Po drugie – mechanika uszkodzenia: peeling działa na całą powierzchnię skóry, co istotnie utrudnia gojenie, zwiększa podatność na infekcje i wydłuża czas rekonwalescencji. Po trzecie – biologia naprawy: po agresywnych peelingach częściej dominuje powstawanie kolagenu typu III („bliznowaty”), dający mniej naturalny efekt. Laser frakcyjny CO₂, przy mądrze dobranych parametrach, stymuluje przede wszystkim powstawanie kolagenu typu I najbardziej naturalny, dzięki temu efekt jest trwalszy i bardziej estetyczny.

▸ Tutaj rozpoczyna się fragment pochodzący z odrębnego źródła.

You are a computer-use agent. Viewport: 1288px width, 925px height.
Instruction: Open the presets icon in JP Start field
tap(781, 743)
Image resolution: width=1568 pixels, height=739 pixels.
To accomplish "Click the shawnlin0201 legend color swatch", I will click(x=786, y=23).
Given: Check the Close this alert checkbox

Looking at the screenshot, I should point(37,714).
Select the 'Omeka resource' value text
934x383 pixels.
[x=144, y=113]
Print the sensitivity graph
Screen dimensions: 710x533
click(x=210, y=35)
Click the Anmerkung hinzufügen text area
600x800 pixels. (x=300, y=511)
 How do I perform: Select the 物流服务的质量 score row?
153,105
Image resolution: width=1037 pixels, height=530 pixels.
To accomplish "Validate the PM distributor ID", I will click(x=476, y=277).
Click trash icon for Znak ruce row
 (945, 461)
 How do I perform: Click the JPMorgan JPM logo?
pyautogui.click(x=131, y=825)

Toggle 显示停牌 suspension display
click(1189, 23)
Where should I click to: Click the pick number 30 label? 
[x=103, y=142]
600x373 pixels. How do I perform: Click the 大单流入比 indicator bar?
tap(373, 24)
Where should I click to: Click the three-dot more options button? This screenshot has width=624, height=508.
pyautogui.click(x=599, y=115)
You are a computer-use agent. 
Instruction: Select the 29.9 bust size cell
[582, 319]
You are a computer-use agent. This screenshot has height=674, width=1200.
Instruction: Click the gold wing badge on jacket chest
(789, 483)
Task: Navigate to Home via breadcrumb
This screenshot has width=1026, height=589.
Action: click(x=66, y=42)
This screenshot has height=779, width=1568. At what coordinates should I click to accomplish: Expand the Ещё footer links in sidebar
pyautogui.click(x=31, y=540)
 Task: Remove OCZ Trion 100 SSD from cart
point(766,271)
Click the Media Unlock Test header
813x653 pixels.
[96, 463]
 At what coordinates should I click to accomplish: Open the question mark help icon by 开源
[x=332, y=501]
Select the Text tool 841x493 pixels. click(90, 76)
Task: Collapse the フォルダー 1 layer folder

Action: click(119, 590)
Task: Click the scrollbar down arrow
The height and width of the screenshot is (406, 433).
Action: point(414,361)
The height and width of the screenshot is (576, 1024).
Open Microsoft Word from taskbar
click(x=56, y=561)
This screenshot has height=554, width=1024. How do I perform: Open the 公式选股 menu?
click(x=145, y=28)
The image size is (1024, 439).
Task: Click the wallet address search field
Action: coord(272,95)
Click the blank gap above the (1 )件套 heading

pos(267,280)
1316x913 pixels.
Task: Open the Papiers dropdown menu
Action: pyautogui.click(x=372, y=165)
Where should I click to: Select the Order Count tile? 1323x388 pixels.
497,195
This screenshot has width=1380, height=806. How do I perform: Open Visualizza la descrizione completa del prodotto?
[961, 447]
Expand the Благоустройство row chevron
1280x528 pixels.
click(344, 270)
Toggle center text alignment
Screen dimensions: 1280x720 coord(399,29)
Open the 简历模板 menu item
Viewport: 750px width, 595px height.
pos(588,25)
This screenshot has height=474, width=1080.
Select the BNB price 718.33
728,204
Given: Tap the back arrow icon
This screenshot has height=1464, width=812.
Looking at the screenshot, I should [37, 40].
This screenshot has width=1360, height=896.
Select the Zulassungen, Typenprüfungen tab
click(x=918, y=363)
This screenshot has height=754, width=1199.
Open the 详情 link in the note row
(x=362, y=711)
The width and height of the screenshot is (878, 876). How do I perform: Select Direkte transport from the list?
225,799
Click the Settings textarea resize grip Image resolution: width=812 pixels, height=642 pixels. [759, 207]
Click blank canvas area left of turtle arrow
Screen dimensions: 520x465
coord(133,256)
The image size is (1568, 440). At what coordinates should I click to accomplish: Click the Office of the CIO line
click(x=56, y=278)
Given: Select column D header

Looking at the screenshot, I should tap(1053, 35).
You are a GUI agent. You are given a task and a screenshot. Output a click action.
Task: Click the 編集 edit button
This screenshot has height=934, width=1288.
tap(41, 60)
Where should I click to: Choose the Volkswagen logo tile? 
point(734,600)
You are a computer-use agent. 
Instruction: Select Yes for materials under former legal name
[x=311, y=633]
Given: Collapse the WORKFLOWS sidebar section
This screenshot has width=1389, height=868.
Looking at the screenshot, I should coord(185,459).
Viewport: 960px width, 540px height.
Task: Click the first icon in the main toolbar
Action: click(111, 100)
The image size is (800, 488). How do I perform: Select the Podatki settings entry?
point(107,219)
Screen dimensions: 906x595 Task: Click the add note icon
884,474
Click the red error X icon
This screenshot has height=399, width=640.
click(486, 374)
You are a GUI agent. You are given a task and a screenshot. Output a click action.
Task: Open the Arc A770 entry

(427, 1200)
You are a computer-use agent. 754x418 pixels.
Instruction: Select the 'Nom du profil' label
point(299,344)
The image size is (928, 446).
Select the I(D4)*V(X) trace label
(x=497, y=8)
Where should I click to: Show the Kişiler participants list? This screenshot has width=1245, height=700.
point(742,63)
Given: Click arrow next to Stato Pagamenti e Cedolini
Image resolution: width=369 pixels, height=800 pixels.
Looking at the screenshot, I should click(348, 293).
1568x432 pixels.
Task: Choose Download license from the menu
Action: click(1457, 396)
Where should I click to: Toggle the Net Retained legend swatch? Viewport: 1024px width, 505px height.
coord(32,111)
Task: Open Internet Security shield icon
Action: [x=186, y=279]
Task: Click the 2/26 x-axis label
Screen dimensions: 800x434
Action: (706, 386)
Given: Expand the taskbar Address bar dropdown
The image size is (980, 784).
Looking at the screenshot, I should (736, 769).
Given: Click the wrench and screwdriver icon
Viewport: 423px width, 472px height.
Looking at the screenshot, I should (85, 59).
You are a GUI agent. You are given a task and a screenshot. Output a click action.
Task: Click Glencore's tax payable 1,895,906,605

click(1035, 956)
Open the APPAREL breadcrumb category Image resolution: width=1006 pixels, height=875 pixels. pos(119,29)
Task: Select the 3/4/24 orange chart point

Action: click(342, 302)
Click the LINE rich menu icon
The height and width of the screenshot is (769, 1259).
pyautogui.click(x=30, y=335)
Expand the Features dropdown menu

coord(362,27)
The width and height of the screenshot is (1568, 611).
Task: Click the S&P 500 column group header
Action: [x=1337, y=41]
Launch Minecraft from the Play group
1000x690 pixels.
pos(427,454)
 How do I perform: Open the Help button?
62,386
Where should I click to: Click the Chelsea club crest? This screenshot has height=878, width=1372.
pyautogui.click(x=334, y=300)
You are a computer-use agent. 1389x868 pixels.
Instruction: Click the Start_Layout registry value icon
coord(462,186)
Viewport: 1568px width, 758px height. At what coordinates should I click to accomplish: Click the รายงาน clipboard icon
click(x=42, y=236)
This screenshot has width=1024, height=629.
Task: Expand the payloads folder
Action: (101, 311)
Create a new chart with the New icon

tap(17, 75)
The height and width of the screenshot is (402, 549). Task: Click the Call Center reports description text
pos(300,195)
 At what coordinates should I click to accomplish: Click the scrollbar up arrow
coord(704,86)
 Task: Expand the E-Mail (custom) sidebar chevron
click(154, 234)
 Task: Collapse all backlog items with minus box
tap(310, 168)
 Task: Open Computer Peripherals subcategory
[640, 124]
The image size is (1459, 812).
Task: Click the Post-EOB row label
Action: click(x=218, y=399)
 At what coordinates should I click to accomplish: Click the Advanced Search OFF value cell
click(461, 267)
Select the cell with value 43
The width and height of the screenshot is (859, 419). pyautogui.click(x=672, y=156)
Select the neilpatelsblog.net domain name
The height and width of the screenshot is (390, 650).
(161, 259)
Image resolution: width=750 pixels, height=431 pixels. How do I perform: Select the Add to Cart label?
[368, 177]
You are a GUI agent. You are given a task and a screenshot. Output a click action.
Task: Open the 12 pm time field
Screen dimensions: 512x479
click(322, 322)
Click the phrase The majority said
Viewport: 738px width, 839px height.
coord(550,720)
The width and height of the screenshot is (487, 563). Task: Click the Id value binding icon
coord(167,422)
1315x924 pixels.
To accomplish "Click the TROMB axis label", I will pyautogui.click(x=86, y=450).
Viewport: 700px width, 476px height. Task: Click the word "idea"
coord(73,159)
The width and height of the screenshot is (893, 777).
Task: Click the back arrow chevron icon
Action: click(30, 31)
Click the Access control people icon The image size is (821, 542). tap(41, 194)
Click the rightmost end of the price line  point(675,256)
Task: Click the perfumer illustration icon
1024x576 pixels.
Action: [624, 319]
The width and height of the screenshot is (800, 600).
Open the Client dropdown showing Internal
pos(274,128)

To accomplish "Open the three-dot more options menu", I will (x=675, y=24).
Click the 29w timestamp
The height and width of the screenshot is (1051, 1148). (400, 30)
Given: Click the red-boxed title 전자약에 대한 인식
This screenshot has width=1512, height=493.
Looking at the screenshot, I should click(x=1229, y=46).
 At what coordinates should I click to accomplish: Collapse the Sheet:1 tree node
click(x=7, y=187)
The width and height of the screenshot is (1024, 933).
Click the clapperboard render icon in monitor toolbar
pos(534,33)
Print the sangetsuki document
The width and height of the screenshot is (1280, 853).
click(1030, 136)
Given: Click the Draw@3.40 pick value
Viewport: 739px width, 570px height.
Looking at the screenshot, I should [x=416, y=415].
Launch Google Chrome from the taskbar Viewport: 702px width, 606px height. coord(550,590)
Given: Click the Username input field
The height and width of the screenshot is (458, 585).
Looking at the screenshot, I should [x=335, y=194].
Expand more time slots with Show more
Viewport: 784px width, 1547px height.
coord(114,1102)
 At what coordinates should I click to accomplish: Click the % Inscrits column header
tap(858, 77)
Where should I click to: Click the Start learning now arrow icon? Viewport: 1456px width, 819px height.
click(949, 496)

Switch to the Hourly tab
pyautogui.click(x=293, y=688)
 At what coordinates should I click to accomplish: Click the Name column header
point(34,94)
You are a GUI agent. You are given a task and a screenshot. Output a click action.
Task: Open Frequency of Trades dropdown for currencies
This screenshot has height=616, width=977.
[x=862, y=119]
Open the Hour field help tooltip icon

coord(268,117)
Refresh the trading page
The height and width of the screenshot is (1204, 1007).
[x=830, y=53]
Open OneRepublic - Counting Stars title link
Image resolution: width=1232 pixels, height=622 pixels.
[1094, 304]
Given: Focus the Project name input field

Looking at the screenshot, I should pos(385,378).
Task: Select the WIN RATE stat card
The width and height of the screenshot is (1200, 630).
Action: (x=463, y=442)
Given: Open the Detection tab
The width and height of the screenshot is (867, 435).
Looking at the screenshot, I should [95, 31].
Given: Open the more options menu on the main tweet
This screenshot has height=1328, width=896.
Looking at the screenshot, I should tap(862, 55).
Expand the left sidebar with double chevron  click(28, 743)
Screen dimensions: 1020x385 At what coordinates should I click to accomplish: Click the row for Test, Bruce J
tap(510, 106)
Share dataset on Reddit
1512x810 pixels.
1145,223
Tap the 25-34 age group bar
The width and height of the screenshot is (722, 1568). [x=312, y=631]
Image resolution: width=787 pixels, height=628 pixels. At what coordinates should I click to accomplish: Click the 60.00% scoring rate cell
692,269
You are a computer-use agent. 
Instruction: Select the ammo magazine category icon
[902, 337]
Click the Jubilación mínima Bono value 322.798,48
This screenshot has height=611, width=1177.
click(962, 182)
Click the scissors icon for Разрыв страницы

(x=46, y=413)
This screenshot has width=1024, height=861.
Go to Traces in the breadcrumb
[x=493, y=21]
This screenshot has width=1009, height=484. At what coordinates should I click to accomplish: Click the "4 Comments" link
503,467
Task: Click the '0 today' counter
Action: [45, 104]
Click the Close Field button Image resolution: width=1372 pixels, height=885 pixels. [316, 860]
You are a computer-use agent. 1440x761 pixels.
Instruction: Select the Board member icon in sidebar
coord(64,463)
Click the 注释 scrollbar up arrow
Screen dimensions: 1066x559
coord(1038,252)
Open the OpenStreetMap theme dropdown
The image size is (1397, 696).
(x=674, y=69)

Dlaczego „drogi” laser frakcyjny CO₂ bywa tańszy
Z perspektywy jednej wizyty zabieg laserem frakcyjnym CO₂ może wydawać się droższy niż terapie słabszymi metodami. Jednak rachunek długofalowy często wychodzi na jego korzyść: mniejsza liczba sesji, bardziej przewidywalne i lepsze rezultaty i trwały efekt oznaczają, że cała droga do celu bywa krótsza i tańsza. Czasami wystarcza jeden mocny zabieg laserem frakcyjnym CO₂ dla uzyskania oczekiwanych efektów, jakich nie ma szans uzyskać nawet serią alternatywnych zabiegów laserem nieablacyjnym czy tulowym. Do tego dochodzi aspekt „jakości efektu”: naturalna przebudowa kolagenu typu I sprawia, że skóra nie wygląda na sztucznie naprężoną czy „przepracowaną”.
Rynek estetyczny nieustannie zalewa fala „nowinek” technologicznych. Tymczasem w kategoriach odmładzania jakościowego i leczenia blizn laser frakcyjny ablacyjny laser CO₂ pozostaje złotym standardem – przede wszystkim dlatego, że łączy siłę działania z przewidywalnością i bezpieczeństwem. Właściwy wybór technologii to jedno. Drugie i ważniejsze to wybór specjalisty, który potrafi wykorzystać jej potencjał. To on decyduje o parametrach, ocenia reakcję skóry i bierze odpowiedzialność za efekt.